Highly pathogenic avian influenza A H5N1 virus causes pneumonia and acute respiratory distress syndrome in humans. Virus-induced excessive inflammatory response contributes to severe disease and high mortality rates. Galectin-3, a beta-galactoside-binding protein widely distributed in immune and epithelial cells, regulates various immune functions and modulates microbial infections. Here, we describe galectin-3 up-regulation in mouse lung tissue after challenges with the H5N1 influenza virus. We investigated the effects of endogenous galectin-3 on H5N1 infection and found that survival of galectin-3 knockout (Gal-3K0) mice was comparable with wild-type (WT) mice after infections. Compared with infected WT mice, infected Gal-3K0 mice exhibited less inflammation in the lungs and reduced IL-1 beta levels in bronchoalveolar Lavage fluid. In addition, the bone marrow-derived macrophages (BMMs) from Gal-3K0 mice exhibited reduced oligomerization of apoptosis-associated speck-Like proteins containing caspase-associated recruitment domains and secreted Less IL-1 beta compared with BMMs from WT mice.
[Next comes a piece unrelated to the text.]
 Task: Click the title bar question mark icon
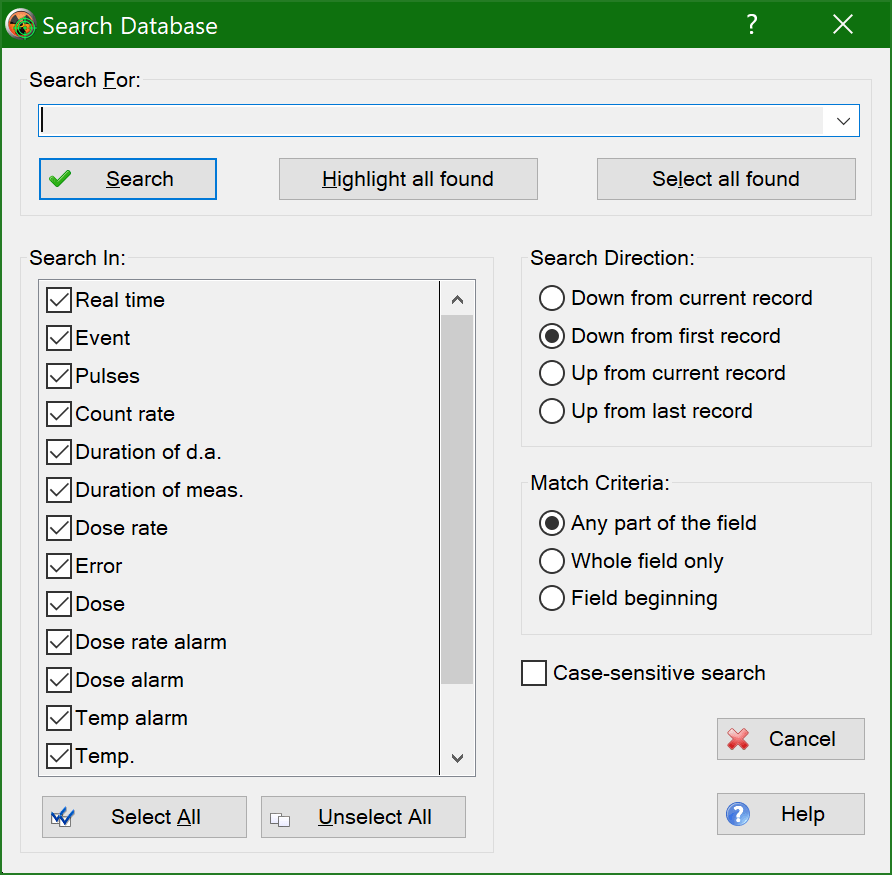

However, similar levels of the inflammasome component of nucleotide oligomerization domain-like receptor protein 3 (NLRP3) were observed in two genotypes of BMMs. Coimmunoprecipitation data indicated galectin-3 and NLRP3 interaction in BMMs infected with H5N1. An association was also observed between galectin-3 and NLRP3/apoptosis-associated speck-like proteins containing caspase-associated recruitment domain complex. Combined, our results suggest that endogenous galectin-3 enhances the effects of H5N1 infection by promoting host inflammatory responses and regulating IL-1 beta production by macrophages via interaction with NLRP3.